Although electrolyte imbalance is a known etiology for convulsion during gastroenteritis, in this study, the comparison of the two groups demonstrated no significant relation between electrolyte imbalances and the incidence of convulsion statistically. It may be due to small number of our patients and it needs to be followed in another study.
Our patients showed reverse association between the amount of dehydration and occurrence of seizures. It may be due to the fact that patients with seizure had higher temperature, poor condition and occurrence of seizure cause early admition in hospital so they took appropriate hydration therapy which resulted in reverse association. Inflammatory gastroenteritis did not have a very significant association with convulsion (borderline significance).
Positive stool culture for shigella had a significant association with convulsion in gastroenteritis; other studies have showed similar results.6-8
This study statistically demonstrated a significant relation between high fever and a positive stool culture for shigella and occurrence of convulsion in gastroenteritis, but inflammatory gastroenteritis did not have a very significant relation to convulsion and electrolyte imbalances had no relation. Other para clinical investigations like lumbar puncture are not necessary in patients with gastroenteritis and convulsion and should be done individually. Therefore a risk of convulsion must be considered in gastroenteritis with high fever and shigellosis.
1. Berg AT, Shinnar S, Shapiro ED, Salomon ME, Crain EF, Hauser WA. Risk factors for a first febrile seizure: A matched case-control study. Epilepsia 1995;36(4):334-41.
2. Hassib N. Benign afebrile cluster convulsions with gastroenteritis: an observational study. BMC pediatr 2004;4:2.

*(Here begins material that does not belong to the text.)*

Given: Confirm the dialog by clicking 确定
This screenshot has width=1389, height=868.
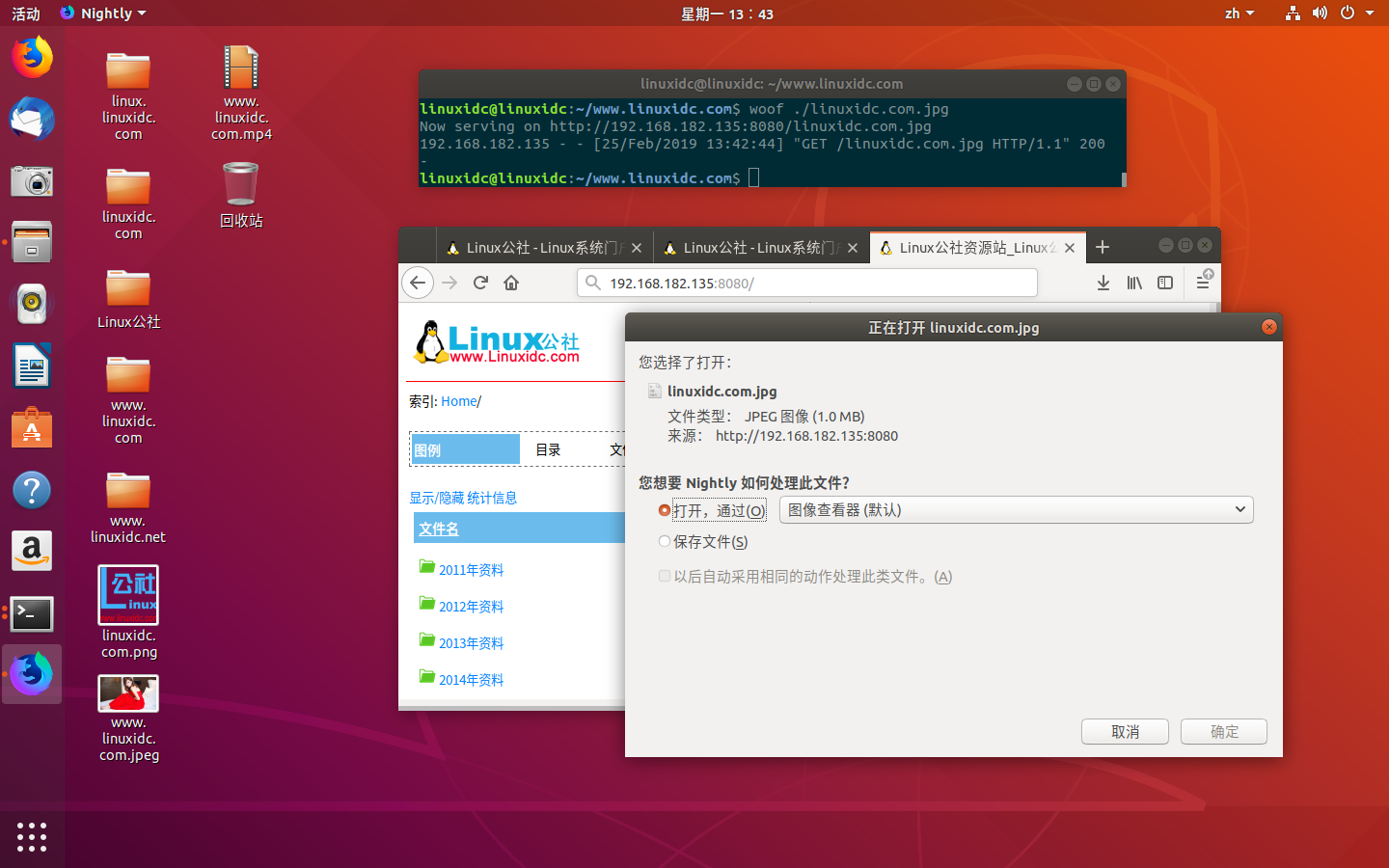Looking at the screenshot, I should coord(1223,731).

3. Wasif AK, Dhar U, Salam MA, Griffiths JK, Bennish ML. Central Nervous System manifestation of Childhood Shigellosis: Prevalence, Risk Factor and Outcome. Pediatrics 1999;103:18.

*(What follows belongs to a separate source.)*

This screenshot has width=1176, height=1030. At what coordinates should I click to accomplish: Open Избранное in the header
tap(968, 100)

4. Hung JJ, Wen HY, Yen MH, Chen HW, Yan DC, Link L, et al. Rotavirus gastroentritis associated with afebrile convulsion in children: clinical analysis of 40 cases. Chang Gung Med J 2003;26(9):654-9.
5. Secmeer G, Kanra G, Ceyhan M, Anlar FY, Yel KL. Convulsions in childhood shigella gastroenteritis. An evaluation of risk factors. Mikrobiyol Bul 1990;24(4):352-6.
6. Salehiomran MR. Alijanpour M. Convulsion causes in patients with acute gastroentritis. Dept Psychology, Babol Univ Medical Sciences, Babol, Iran, P. Code: 4717641367 (in Persian).
7. Kavaliotis J, Kavyda S, Konstantoulu T, Kansouzidas A, Sagaropolous H. Shigellosis: Epidemiology, Clinical Manifestation. Scand J Infectious Dis 2000;32(2):207-11.
8. Ashkenazi S, Dinari G, Zevulunov A. Convulsion with Shigellosis. Am J Dis Child 1987;141(2):208-10.